By Jan Walsh
Photography by Beau Gustafson
“You cannot separate faith from life, as we go about our daily lives,” Clark says. “I believe that God has a plan for each of us. We do not always know what the plan is. But if we are doing what we need to do, while allowing our faith and character to lead us, we will end up on the path laid out for us.” He finds the importance of God’s purpose in his favorite Bible verse, Romans 8:28. Clark’s purpose is being a football coach; it is his calling.
Clark’s Christian faith has deep, Baptist, Southern roots. His early years consisted of church, family, school, and community. “Life was not complex. It was as simple as God, family, apple pie, and the American flag,” he recalls. Clark’s mother, Judy, was the pianist at Oak Bowery Baptist Church in Ohatchee, Ala. “When the church doors opened, we were there,” he recalls. “I was saved in the third grade at a tent revival. I tell my kids that you haven’t lived until you have attended a tent revival in Alabama on an August evening, with wood chips on the floor and all.” Clark’s father Ragan Clark was a math teacher and the high school football coach. “Dad was tough and old school. But he was also a man of faith.” Clark’s mother quit teaching to take care of Clark and his older brother, Tony. “So we were far from rich but taught to be appreciative,” Clark describes.
When Clark was nine, the family moved to Piedmont, Ala. where his father took the head high school football coach position, and his mother became the pianist at Piedmont Baptist Church. Clark played football and graduated from Piedmont High School. In 1990 he graduated from Jacksonville State University with a degree in Physical Education.
Clark met his wife Jennifer on a blind date in Oxford, Ala. The couple had similar backgrounds. “Jennifer grew up in Ragland Methodist Church where her father led the music. So just like me, when the doors were open she was there.” Jennifer’s past life also includes being both a nurse and a teacher. “Being a football coach’s wife is a sacrificial calling,” Clark describes. “Both Jennifer and Mom embraced the calling.”
Jennifer has been there through seven of his eight previous football coaching positions while raising their two children, Katie and Jacob. “I could not be more proud of them,” Clark says.
Clark and his family belong to the Church of the Highlands. “We have always been a very close family, and our faith is very important to us.” Katie is now married to Justin Spinks and works as the communications and council liaison for the Greater Birmingham Association of Home Builders. Jacob attends UAB and is on the UAB Football Team. Jennifer continues to dedicate herself to supporting Clark and the program by helping other coaches’ wives and getting to know the players and their parents.
You will not find Clark on a golf course or a fishing boat. He has no hobbies. Instead he dedicates his life to his faith, family, and football.
Clark is dedicated to developing an excellent football program at UAB. But his definition of excellence is more than winning football games. “The football team must strive to be a national football program that holds its players to the highest standards of academic achievement and personal integrity possible,” he says. And he is building the program on his six pillars of excellence: academics, character education, training, sports education, recruiting, and coaching retention. To further support his vision, the UAB Football Honorary Coaches organization and Football Excellence Fund was formed.

▶ **Set task A**
Name each of Clark's six pillars of excellence listed in the profile of Clark.
▶ **Set task B**
Print the passage of the profile of Clark that runs from "Clark and his family" up to and including "family, and football.", word for word.

▶ **Data shown**
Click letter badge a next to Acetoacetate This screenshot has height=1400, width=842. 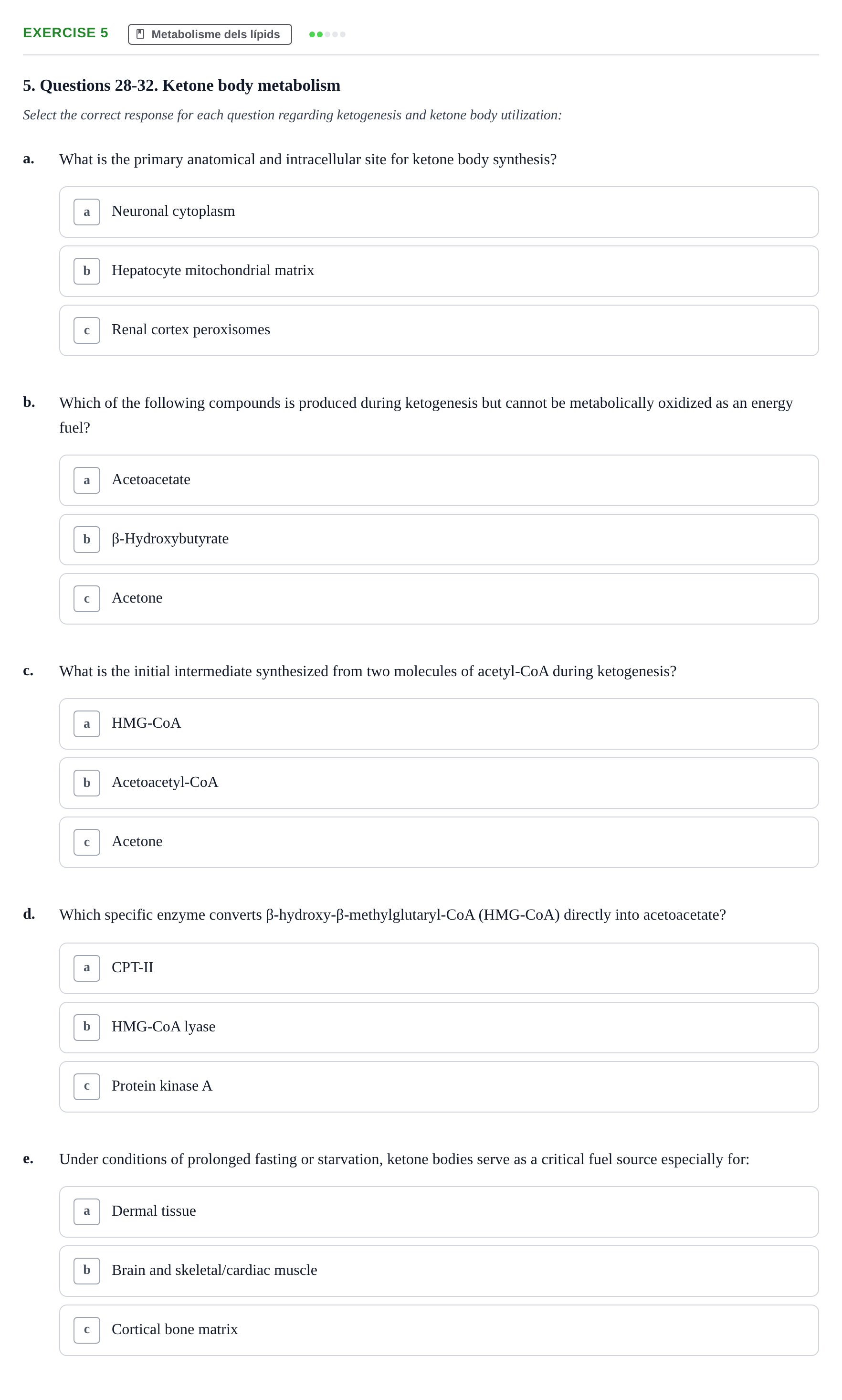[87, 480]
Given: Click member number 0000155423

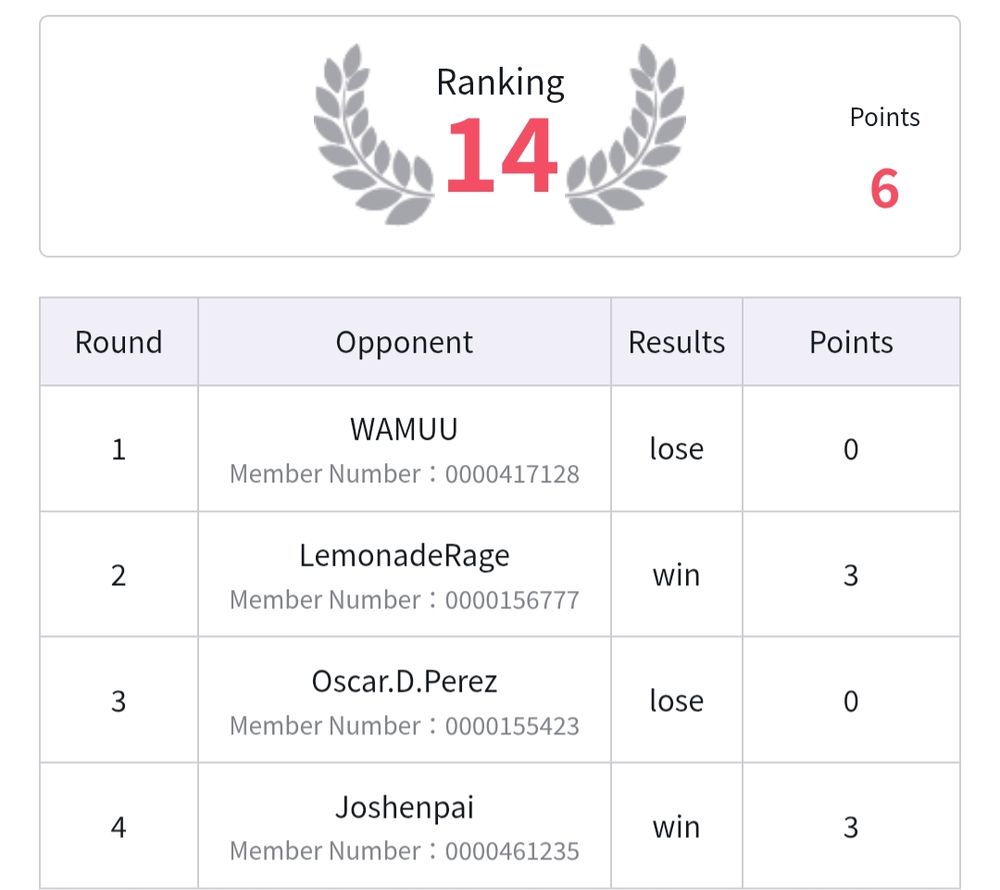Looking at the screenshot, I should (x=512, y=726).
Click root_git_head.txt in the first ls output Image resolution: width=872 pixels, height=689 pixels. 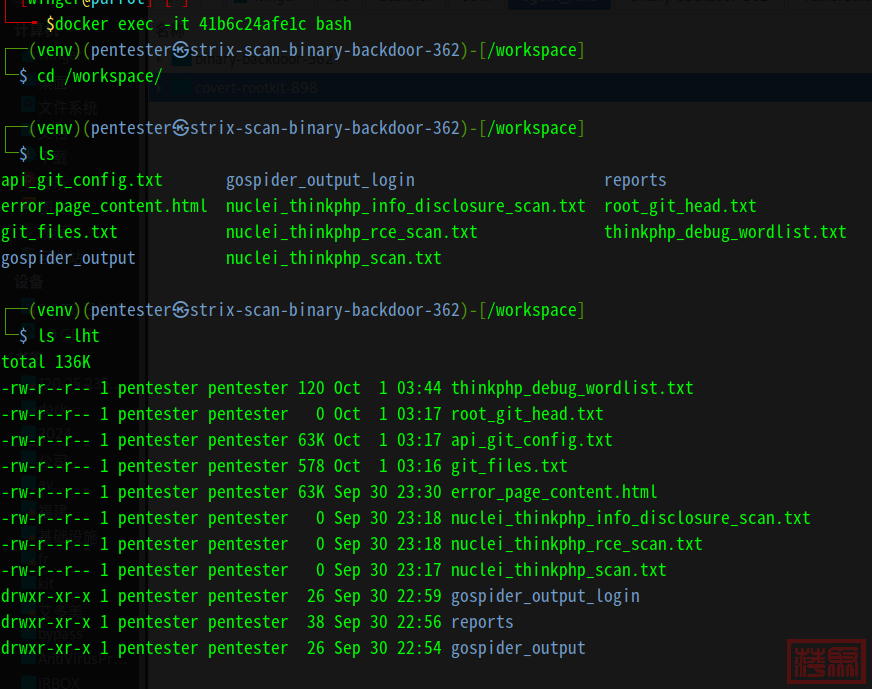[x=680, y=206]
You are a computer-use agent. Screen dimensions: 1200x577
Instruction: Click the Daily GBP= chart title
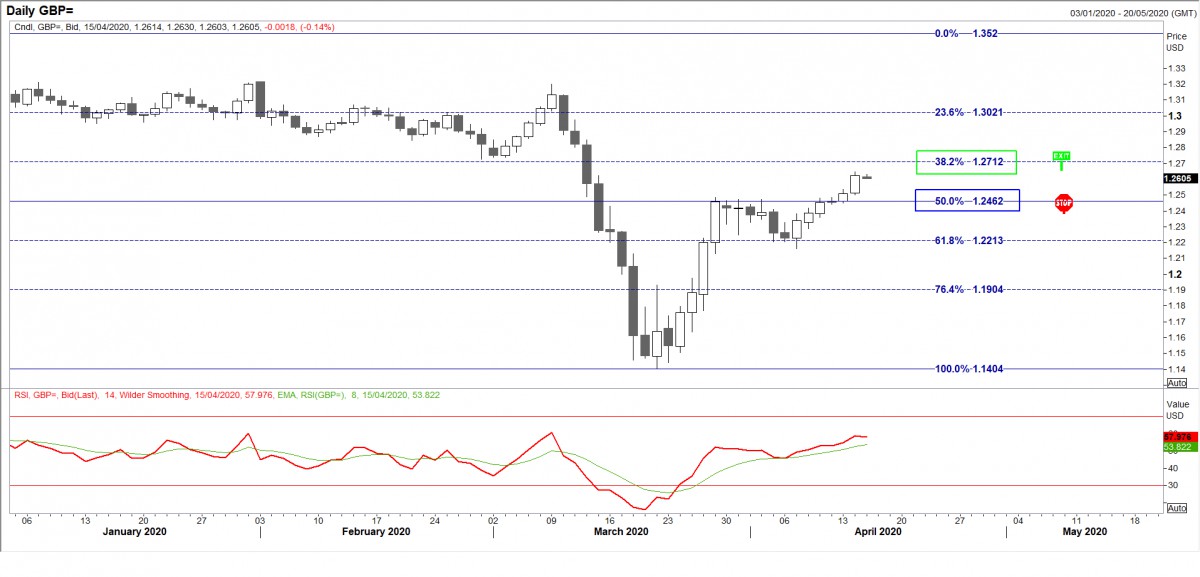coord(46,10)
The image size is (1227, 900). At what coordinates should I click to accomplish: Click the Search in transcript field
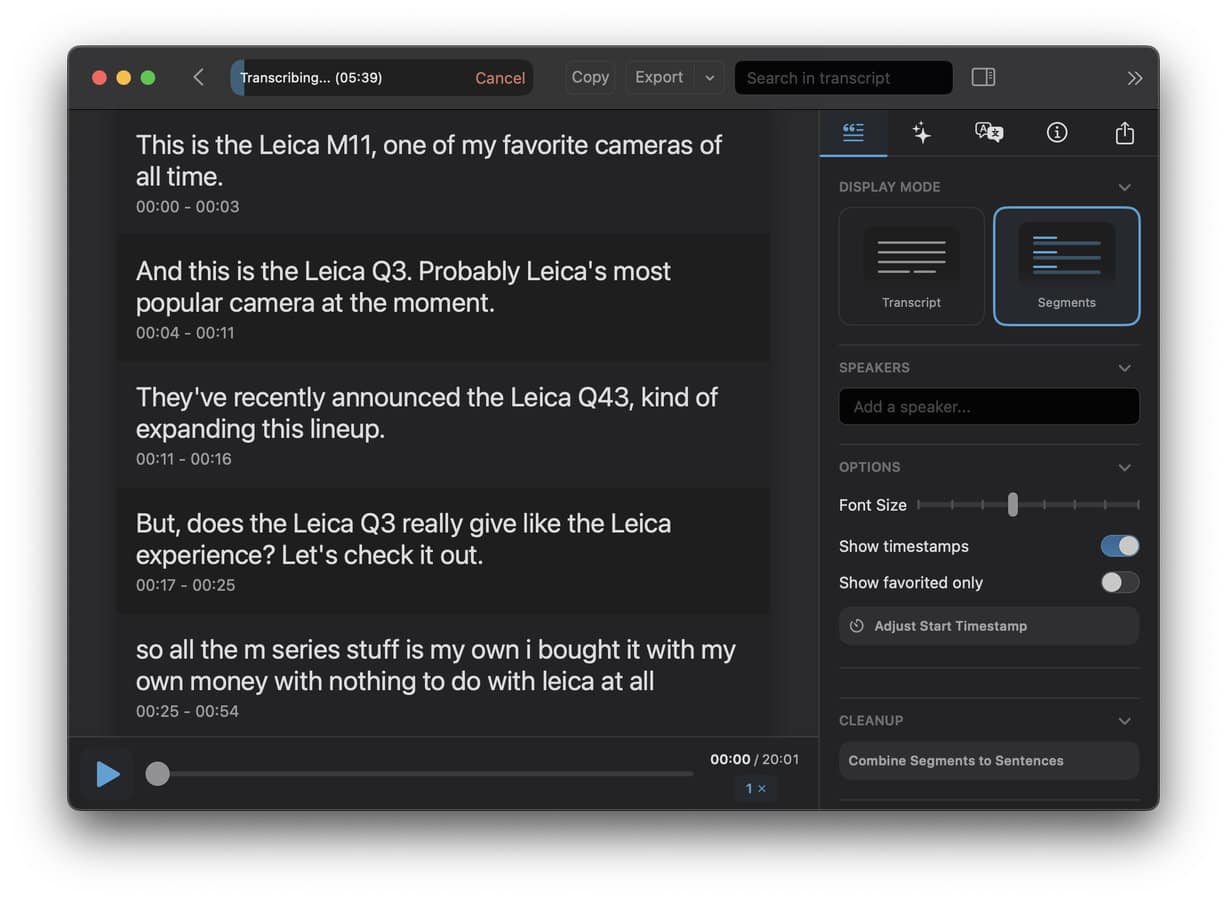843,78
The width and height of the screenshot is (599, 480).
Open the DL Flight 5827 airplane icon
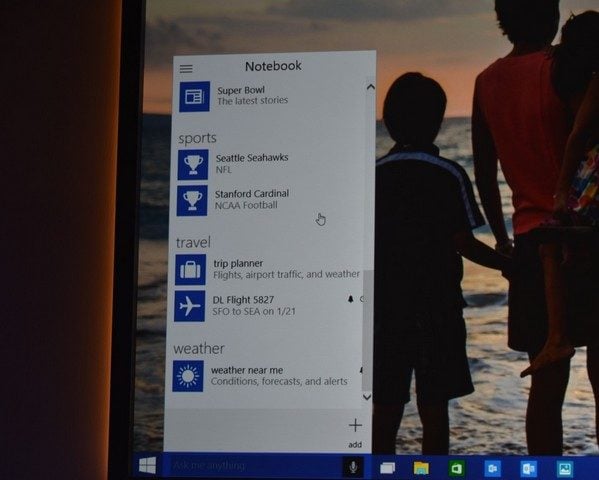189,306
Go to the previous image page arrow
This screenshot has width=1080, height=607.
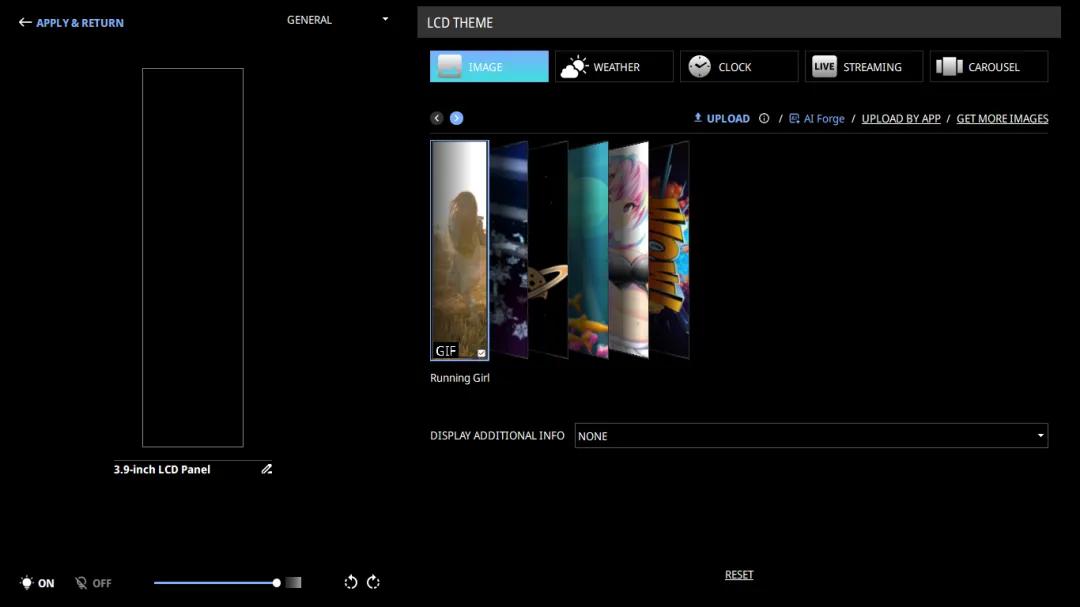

▶ **Full solution A**
academics, character education, training, sports education, recruiting, coaching retention

▶ **Full solution B**
Clark and his family belong to the Church of the Highlands. “We have always been a very close family, and our faith is very important to us.” Katie is now married to Justin Spinks and works as the communications and council liaison for the Greater Birmingham Association of Home Builders. Jacob attends UAB and is on the UAB Football Team. Jennifer continues to dedicate herself to supporting Clark and the program by helping other coaches’ wives and getting to know the players and their parents.
You will not find Clark on a golf course or a fishing boat. He has no hobbies. Instead he dedicates his life to his faith, family, and football.